Après des revers de fortune, Sandra (Cécile de France), ex-Miss Nord-Pas-de-Calais, revient vivre dans le mobilhome de sa mère, en banlieue de Boulogne. Engagée à la conserverie locale, elle repousse les avances du contremaître et le tue accidentellement… Et découvre dans le casier du mort une valise pleine de billets de banque. Avec l’aide de deux collègues, Nadine (Yolande Moreau) et Marylin (Audrey Lamy), elles décident de faire disparaître le cadavre et de planquer le magot. Les ennuis commencent…

On détecte très vite quels sont les modèles du réalisateur Allan Mauduit avec ce film noir humoristique : "Thelma et Louise", "Fargo"… Mais Mauduit n’est ni Ridley Scott, ni les frères Coen. Si son projet est sympathique, si le trio d’actrices se dépense sans compter pour donner de la saveur à leurs personnages, l’ensemble manque un peu de souffle et d’envergure. Comme si, une fois les enjeux de son intrigue bien mis en place, le cinéaste ne savait pas trop comment trouver de nouvelles idées pour faire rebondir son film. Il s’ensuit un jeu du chat et de la souris assez rythmé, certes, mais plutôt prévisible.

The prodigy

Sarah est heureuse : après des tentatives infructueuses, elle va enfin devenir maman. Mais lorsqu’elle accouche d’un garçon, Miles, l’inquiétude grandit insidieusement : son enfant semble mystérieusement surdoué, et développe des gestes de cruauté inexpliqués. Schizophrénie ? Possession diabolique ? Sarah, contrairement à son mari, veut trouver des réponses.

Depuis "L’exorciste" et "La malédiction", les films d’"Enfants du Malin" et d’exorcisme se sont multipliés, jusqu’à devenir un genre en soi. "The prodigy" en propose une variante assez astucieuse, avec en vedette l’actrice Taylor Schilling, révélée par la série "Orange is the new black". A réserver en guise d’apéritif à tous ceux qui piaffent d’impatience de retrouver le BIFFF en avril, et qui ont besoin de leur petite ration de fantastique.

Serenity

Sur Plymouth Island, Baker (Matthew McConaughey) vit au jour le jour, au gré des prises de son bateau de pêche. Un jour, son ex-femme Karen vient le rejoindre pour le supplier de l’aider à faire disparaître Frank, son riche compagnon, violent et despotique. Baker hésite mais sait que l’avenir de son fils, resté avec sa mère, est en jeu avec Frank…

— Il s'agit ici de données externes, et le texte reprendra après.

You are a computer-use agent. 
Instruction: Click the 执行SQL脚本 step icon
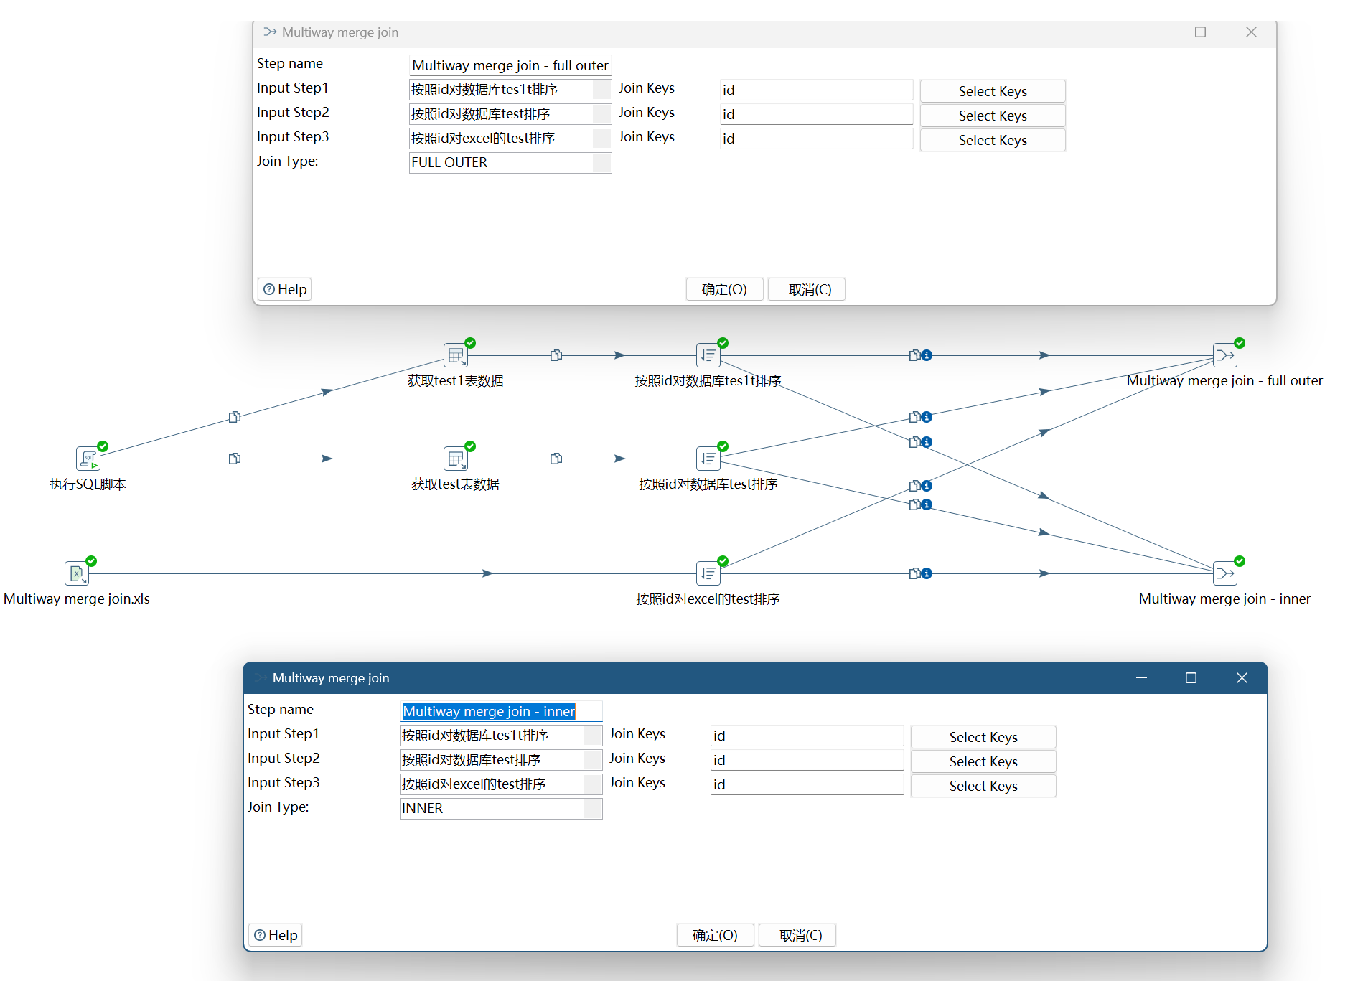click(88, 458)
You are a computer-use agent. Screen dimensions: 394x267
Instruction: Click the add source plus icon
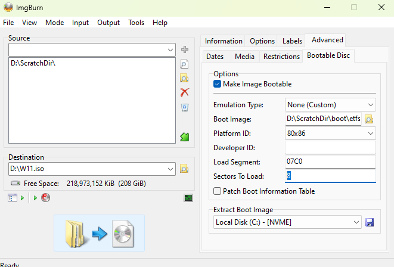click(185, 49)
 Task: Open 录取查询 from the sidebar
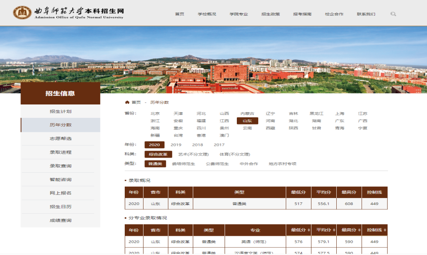(61, 166)
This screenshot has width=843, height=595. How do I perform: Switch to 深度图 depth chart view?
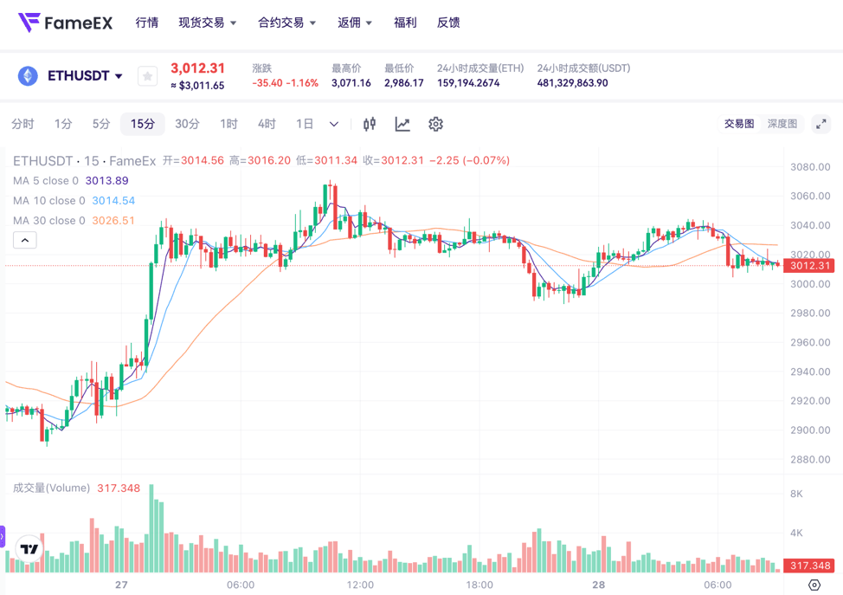(782, 124)
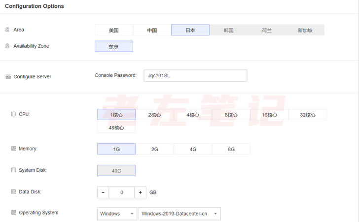Click the Data Disk list icon
The height and width of the screenshot is (222, 359).
coord(13,191)
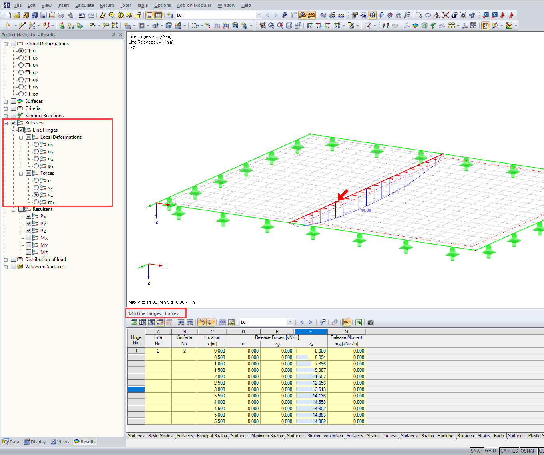Click the previous load case arrow in table toolbar
The image size is (544, 455).
tap(302, 322)

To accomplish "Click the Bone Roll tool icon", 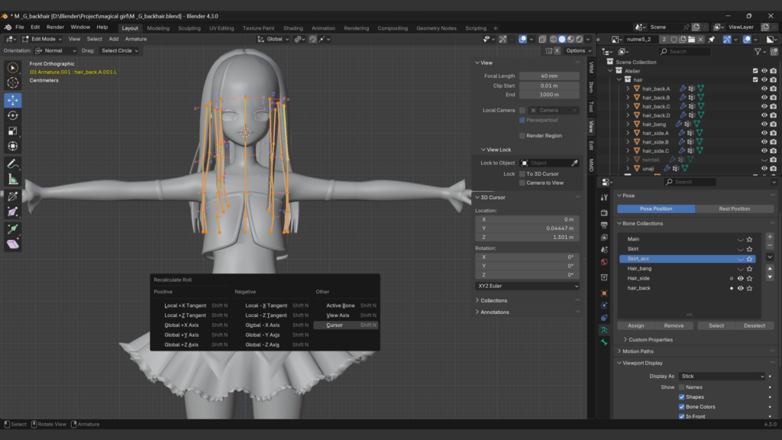I will 13,196.
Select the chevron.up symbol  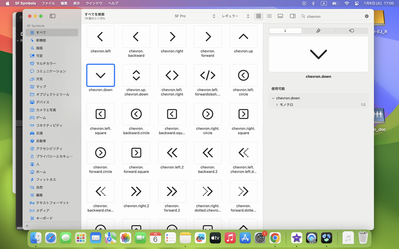243,37
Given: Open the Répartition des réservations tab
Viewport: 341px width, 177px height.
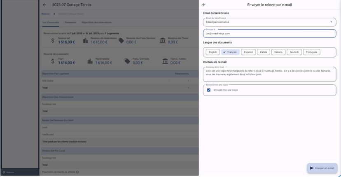Looking at the screenshot, I should click(96, 23).
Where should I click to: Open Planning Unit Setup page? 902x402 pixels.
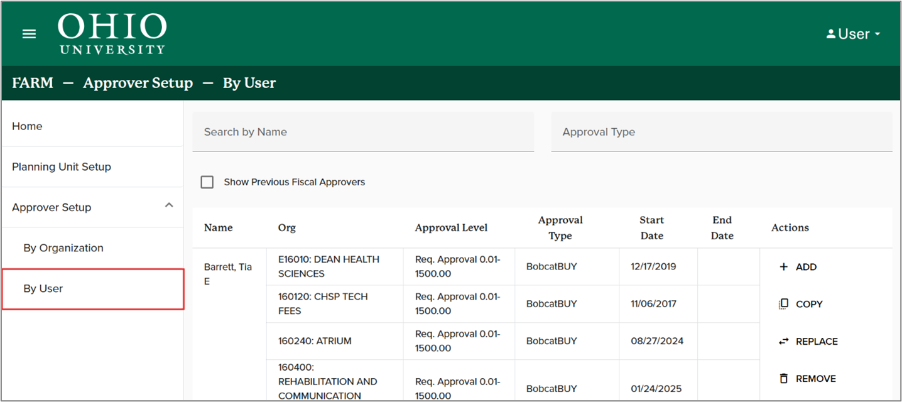[62, 167]
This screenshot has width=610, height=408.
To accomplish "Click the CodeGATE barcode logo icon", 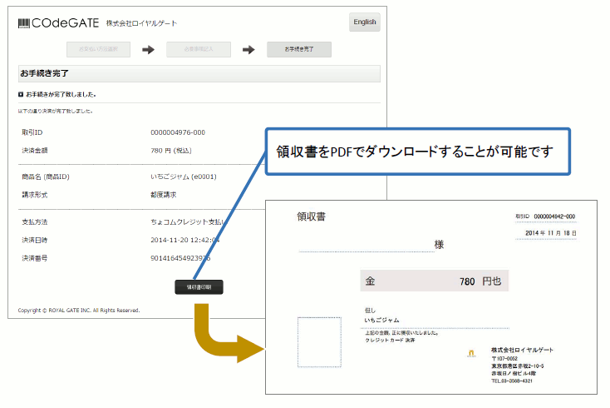I will [25, 23].
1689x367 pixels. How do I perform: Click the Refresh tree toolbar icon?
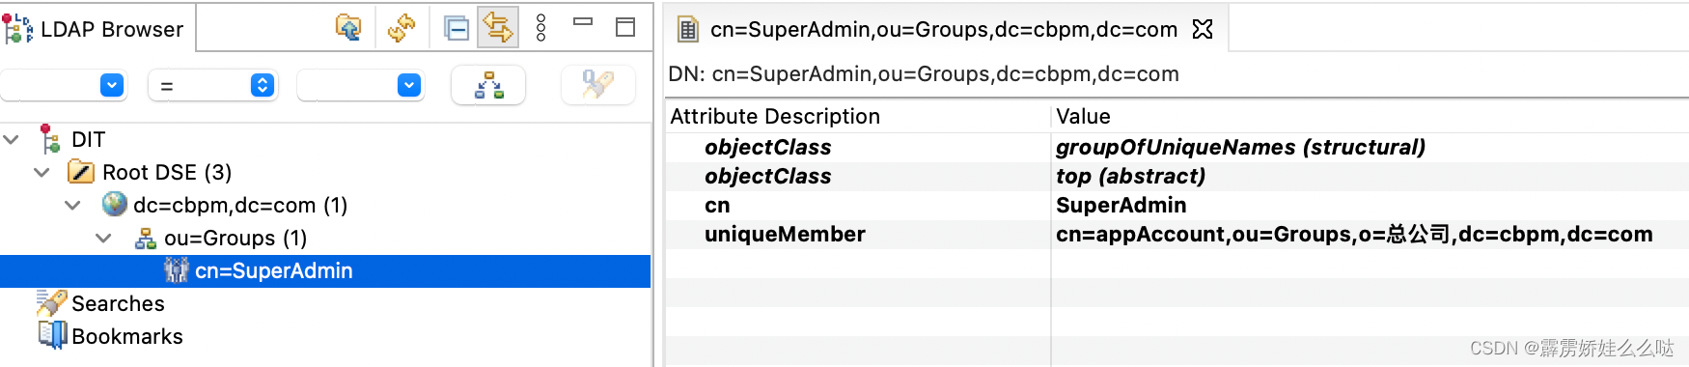pyautogui.click(x=401, y=27)
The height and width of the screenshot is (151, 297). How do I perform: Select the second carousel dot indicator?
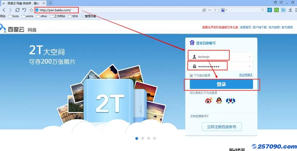[x=142, y=138]
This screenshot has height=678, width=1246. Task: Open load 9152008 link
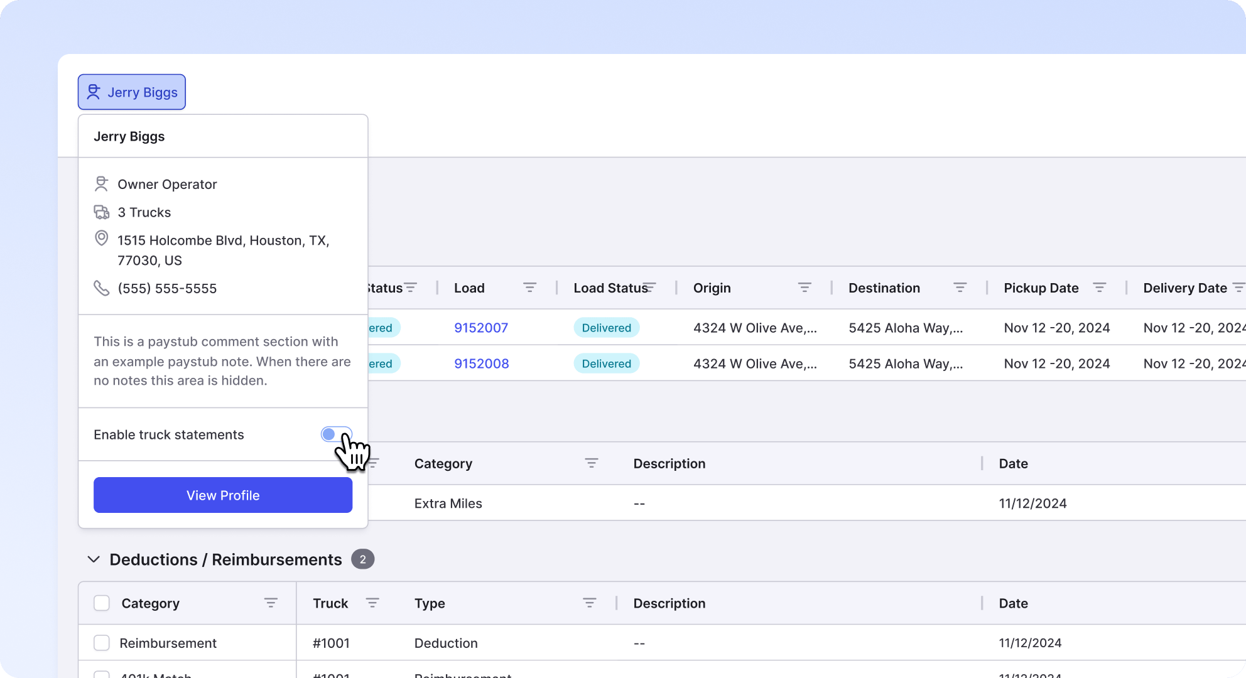coord(482,363)
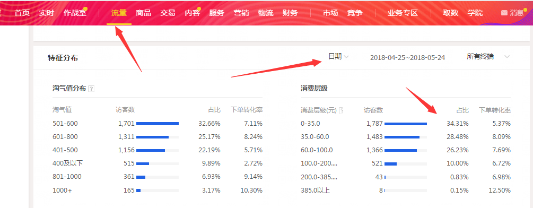The height and width of the screenshot is (208, 533).
Task: Open the 作战室 menu item
Action: [x=75, y=13]
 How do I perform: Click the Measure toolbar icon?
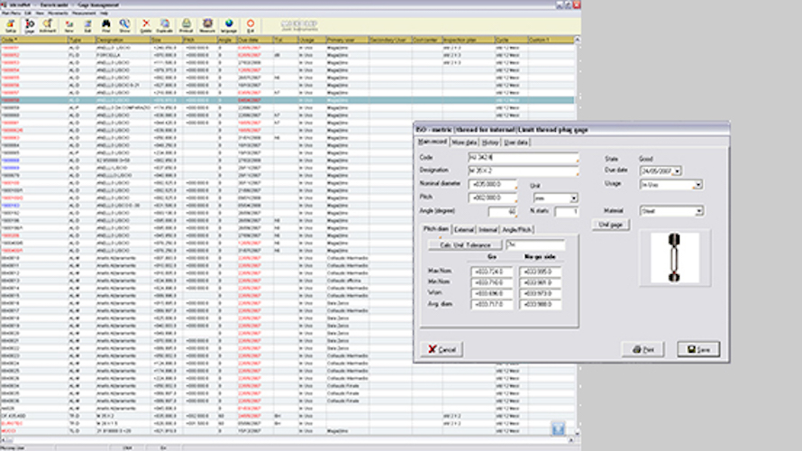pos(208,25)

"Serenity" est le nouveau film de Steven Knight, le créateur britannique de l’excellente série "Peaky Blinders", et le réalisateur de "Locke", étonnant drame minimaliste avec Tom Hardy. Avec un tel pedigree, on comprend mal l’échec fumant de "Serenity", qui accumule les clichés du film noir avec son triangle vénéneux et sa femme fatale (Anne Hathaway, teinte en blond pour l’occasion) et croit les renouveler en imaginant un "twist" final abracadabrant et très lourdement amené.

Let’s Dance

Rien à voir avec le tube de David Bowie : "Let’s dance" est un pur produit français. Joseph, jeune danseur passionné de hip-hop, monte à Paris pour tenter sa chance. Il débarque chez Rémi, l’ancien compagnon de sa mère décédée. Rémi est professeur dans une école de danse classique, qui forme les aspirantes à l’Opéra de Paris. Or, celui-ci est mis sur la sellette par la directrice de l’école, qui le somme de trouver un nouveau souffle pour l’établissement. Rémi joue le tout pour le tout et introduit Joseph et son hip hop parmi les enseignants… Le garçon tombe sous le charme de Chloé, une jeune danseuse classique qui le voit arriver avec méfiance.

Surfant sur la mode de "Danse avec les stars", "Let’s dance" imagine, à travers cette jeune love story, la rencontre de deux mondes. Ce concept commercial donne lieu à un scénario inepte, truffé de clichés et d’invraisemblances. Et le jeu stéréotypé de Guillaume de Tonquédec ("Le prénom"), qui vient cachetonner dans le rôle de Rémi, n’arrange rien à l’affaire.